LA GRULLA INMÓVIL

Cada mañana, a la misma hora, el anciano subía los escalones del castillo como quien sube al cielo por última vez. Nadie sabía su nombre. Decían que llevaba ochenta años repitiendo el mismo trayecto, con la espalda doblada como un puente entre siglos.
El Castillo de Himeji lo observaba con sus ojos blancos de yeso, inmóvil, paciente. A veces parecía inclinarse, apenas, como si quisiera escuchar los pasos del anciano. Nadie más lo notaba, pero yo sí.

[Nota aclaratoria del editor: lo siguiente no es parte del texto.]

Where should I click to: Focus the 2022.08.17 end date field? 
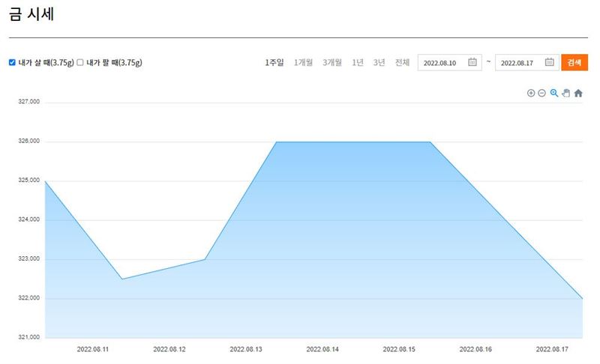527,63
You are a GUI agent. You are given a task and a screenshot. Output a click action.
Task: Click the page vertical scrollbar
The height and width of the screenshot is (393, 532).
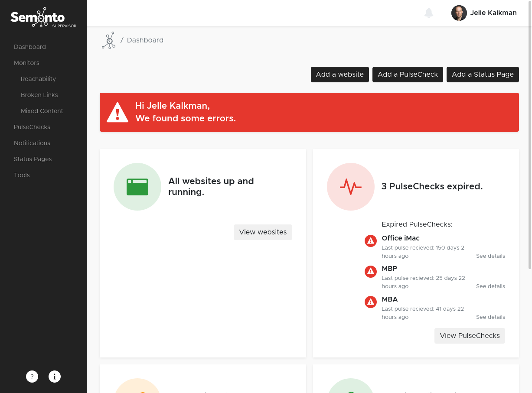[x=529, y=147]
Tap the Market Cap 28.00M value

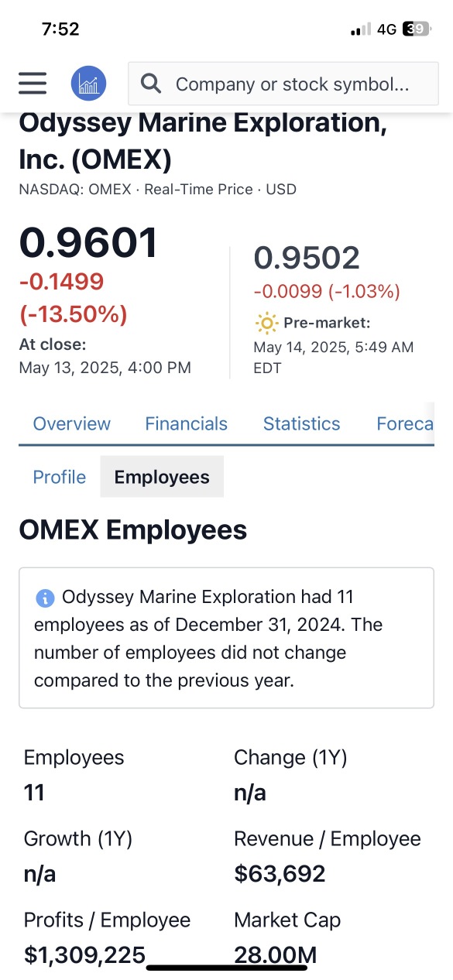click(x=275, y=954)
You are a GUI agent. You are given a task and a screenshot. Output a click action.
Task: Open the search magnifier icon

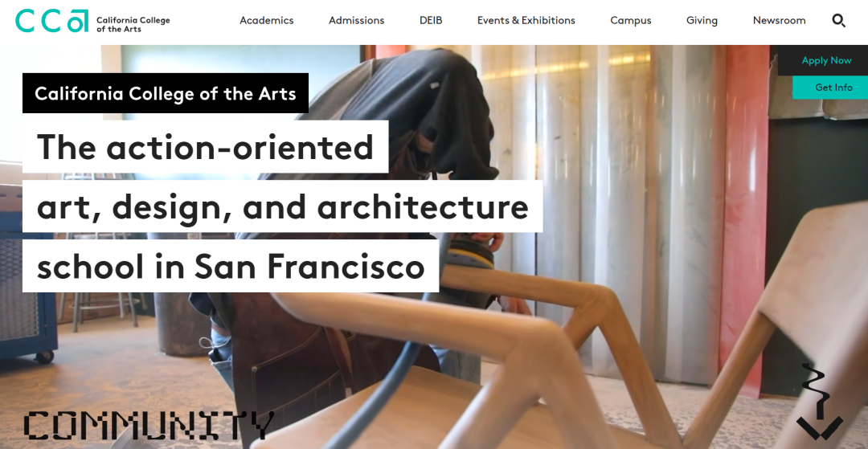click(838, 21)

Una tarde, al pie de la muralla, lo esperé. Quise preguntarle por qué volvía siempre, qué buscaba. Pero solo me miró, se quitó el sombrero con una reverencia milenaria y dijo:
—Ella aún baila aquí, al amanecer.
No supe si hablaba de una princesa, un recuerdo o un fantasma.
Desde entonces, subo yo. Cada día. A la misma hora. He visto la niebla abrirse como cortina. He sentido la piedra temblar bajo mis pies. Y una vez, juro que vi una grulla blanca danzar en el patio vacío, justo antes de que el sol tocara la torre más alta.
Tal vez, mañana, me quite el sombrero yo también.